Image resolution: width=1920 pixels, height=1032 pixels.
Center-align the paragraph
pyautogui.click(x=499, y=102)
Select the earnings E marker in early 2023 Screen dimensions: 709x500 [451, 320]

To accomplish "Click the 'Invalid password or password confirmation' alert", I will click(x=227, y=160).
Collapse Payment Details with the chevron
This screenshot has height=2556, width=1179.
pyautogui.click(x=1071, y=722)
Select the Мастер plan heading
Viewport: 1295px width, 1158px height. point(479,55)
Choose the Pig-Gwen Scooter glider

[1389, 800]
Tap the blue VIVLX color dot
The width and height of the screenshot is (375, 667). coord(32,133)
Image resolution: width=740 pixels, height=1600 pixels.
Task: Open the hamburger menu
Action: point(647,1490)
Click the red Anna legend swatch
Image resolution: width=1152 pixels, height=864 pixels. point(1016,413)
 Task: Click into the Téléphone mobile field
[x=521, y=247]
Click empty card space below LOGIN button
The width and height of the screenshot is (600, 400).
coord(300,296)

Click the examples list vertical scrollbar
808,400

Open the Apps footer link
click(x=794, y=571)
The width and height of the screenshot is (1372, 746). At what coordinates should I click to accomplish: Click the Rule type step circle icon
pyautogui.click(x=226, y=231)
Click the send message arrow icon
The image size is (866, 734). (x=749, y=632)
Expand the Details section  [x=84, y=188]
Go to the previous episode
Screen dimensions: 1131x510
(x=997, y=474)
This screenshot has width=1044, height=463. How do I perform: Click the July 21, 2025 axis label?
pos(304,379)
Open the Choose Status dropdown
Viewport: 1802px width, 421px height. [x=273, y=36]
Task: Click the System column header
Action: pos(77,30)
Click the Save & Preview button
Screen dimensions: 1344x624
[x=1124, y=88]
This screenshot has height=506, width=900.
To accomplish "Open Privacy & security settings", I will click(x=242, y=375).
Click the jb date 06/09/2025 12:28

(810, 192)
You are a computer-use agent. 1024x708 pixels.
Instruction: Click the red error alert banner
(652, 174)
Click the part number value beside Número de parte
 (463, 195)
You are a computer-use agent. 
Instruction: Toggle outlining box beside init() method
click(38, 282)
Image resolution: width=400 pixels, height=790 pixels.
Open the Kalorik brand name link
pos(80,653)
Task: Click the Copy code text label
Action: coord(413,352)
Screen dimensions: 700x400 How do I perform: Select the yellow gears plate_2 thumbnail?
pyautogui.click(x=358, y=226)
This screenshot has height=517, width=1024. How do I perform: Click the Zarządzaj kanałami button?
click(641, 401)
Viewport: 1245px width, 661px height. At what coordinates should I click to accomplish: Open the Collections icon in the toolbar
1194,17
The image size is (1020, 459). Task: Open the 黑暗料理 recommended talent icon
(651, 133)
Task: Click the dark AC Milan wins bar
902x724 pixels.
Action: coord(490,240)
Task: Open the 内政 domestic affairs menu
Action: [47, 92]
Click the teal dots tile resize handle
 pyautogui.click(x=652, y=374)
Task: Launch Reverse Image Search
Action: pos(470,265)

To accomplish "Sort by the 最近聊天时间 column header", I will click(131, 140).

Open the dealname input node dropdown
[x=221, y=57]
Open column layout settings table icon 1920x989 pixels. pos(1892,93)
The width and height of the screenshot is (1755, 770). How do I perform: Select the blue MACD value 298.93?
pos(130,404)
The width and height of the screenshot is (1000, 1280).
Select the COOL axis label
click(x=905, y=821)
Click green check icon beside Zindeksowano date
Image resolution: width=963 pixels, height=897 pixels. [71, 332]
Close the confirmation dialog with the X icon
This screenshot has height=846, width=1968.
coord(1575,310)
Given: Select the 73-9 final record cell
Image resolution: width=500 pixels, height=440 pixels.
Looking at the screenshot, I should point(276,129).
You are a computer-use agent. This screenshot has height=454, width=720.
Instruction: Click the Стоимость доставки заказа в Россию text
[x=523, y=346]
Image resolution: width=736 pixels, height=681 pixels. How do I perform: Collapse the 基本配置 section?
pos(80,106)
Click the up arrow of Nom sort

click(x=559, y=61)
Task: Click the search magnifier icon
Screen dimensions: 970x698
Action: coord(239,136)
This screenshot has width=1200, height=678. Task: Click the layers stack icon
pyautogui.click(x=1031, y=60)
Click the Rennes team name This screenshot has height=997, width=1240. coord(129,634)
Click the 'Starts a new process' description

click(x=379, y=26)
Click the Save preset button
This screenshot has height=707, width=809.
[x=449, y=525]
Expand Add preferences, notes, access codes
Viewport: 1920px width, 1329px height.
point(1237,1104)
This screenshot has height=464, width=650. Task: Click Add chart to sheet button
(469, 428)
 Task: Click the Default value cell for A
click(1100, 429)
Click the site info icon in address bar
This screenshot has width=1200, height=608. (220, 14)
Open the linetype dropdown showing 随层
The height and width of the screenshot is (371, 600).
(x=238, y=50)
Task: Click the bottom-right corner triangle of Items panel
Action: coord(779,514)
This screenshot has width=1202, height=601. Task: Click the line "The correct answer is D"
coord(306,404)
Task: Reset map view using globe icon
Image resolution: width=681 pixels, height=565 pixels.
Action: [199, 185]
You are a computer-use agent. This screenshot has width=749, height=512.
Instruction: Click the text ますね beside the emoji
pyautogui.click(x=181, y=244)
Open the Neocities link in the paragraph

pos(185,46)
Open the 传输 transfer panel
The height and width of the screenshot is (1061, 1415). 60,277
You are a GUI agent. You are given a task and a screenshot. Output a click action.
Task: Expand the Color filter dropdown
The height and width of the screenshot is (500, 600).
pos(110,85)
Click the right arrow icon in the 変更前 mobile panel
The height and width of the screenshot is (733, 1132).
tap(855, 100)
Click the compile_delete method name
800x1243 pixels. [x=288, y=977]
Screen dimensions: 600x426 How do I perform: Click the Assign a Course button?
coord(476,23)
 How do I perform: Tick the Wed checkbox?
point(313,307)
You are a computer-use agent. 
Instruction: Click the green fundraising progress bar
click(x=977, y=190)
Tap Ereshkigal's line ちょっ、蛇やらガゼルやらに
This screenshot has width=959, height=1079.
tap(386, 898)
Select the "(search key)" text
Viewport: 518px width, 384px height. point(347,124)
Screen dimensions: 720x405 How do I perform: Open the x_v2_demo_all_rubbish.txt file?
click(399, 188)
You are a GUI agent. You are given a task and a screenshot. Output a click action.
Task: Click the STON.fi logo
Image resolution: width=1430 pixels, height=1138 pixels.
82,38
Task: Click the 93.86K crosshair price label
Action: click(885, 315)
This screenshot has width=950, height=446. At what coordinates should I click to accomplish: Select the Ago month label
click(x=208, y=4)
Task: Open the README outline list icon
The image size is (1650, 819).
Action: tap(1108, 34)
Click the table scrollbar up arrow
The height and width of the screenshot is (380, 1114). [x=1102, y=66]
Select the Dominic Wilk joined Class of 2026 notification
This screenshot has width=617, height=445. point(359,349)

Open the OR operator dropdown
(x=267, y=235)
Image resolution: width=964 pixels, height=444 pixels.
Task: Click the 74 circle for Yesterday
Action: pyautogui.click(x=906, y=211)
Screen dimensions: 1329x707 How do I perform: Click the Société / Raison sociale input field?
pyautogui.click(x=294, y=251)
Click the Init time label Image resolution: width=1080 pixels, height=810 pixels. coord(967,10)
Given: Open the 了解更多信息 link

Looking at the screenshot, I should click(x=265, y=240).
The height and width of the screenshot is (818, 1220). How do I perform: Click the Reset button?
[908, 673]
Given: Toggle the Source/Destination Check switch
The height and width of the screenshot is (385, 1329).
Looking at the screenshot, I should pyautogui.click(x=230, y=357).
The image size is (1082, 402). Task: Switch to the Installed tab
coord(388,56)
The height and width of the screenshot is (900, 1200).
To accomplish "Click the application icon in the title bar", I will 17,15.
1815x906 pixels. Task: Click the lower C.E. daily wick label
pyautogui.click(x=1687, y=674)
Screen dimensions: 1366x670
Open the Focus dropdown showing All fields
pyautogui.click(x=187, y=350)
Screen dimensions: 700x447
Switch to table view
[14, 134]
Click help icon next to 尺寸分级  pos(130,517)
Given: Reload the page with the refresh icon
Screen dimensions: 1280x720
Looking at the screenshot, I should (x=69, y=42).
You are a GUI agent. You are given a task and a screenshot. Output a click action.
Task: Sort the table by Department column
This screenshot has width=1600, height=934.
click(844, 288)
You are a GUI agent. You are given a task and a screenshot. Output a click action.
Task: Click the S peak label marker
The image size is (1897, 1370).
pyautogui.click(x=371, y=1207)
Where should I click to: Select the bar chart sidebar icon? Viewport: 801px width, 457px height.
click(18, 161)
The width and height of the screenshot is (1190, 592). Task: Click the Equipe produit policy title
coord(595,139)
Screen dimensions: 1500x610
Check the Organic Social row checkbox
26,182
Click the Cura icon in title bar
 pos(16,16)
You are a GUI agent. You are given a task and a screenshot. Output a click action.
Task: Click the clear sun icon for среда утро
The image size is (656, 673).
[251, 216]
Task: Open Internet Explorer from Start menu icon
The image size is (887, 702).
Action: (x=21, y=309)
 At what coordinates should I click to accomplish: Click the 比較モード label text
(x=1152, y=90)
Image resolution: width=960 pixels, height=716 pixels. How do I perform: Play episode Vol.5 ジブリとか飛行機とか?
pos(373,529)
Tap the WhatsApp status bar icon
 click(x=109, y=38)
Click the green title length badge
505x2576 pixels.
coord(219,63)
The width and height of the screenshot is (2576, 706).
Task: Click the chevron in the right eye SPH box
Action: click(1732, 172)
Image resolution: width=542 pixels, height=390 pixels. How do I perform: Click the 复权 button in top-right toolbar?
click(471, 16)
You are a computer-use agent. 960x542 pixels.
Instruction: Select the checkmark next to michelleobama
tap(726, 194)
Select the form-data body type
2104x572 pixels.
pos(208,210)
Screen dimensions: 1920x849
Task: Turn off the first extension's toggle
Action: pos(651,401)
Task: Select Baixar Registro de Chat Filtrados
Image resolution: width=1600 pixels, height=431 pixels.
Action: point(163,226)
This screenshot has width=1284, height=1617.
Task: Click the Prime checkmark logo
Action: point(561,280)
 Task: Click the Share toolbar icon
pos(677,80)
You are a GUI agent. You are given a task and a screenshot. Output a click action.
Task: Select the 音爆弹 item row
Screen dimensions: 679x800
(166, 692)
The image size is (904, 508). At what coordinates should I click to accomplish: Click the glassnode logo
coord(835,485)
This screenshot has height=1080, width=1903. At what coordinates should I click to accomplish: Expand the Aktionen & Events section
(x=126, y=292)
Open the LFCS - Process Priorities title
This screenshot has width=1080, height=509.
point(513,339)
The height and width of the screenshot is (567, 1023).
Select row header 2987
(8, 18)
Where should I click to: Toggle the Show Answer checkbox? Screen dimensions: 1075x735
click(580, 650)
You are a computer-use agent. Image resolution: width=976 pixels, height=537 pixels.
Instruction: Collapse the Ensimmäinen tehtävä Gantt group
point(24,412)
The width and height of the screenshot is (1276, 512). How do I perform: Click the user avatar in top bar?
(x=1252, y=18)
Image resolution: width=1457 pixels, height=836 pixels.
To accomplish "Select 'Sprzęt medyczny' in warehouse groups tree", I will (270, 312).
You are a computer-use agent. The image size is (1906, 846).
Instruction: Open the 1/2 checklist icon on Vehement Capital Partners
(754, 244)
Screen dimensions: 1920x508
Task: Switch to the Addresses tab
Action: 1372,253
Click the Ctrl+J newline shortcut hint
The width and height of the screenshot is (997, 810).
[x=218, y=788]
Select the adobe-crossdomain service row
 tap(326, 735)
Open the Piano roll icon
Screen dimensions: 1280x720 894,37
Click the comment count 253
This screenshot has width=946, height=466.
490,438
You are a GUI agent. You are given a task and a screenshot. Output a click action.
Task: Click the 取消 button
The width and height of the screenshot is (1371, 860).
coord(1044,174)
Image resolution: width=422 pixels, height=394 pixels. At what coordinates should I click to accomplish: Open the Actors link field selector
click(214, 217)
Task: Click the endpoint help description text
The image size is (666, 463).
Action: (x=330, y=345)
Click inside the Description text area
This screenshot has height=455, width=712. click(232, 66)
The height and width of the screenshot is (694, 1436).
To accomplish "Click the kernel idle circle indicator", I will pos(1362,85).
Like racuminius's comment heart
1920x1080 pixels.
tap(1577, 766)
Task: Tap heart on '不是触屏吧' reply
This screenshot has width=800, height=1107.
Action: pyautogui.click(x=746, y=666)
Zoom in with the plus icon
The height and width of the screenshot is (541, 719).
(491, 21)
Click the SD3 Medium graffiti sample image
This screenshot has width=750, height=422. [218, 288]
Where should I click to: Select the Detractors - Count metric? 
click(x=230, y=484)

> **What the exercise asks**
Transcribe word for word the lines from the one holding "The height and width of the screenshot is (694, 1436)." to the last line of the listing above, inclusive.

> **Answer box**
The height and width of the screenshot is (694, 1436).
To accomplish "Click the kernel idle circle indicator", I will pos(1362,85).
Like racuminius's comment heart
1920x1080 pixels.
tap(1577, 766)
Task: Tap heart on '不是触屏吧' reply
This screenshot has width=800, height=1107.
Action: pyautogui.click(x=746, y=666)
Zoom in with the plus icon
The height and width of the screenshot is (541, 719).
(491, 21)
Click the SD3 Medium graffiti sample image
This screenshot has width=750, height=422. [218, 288]
Where should I click to: Select the Detractors - Count metric? 
click(x=230, y=484)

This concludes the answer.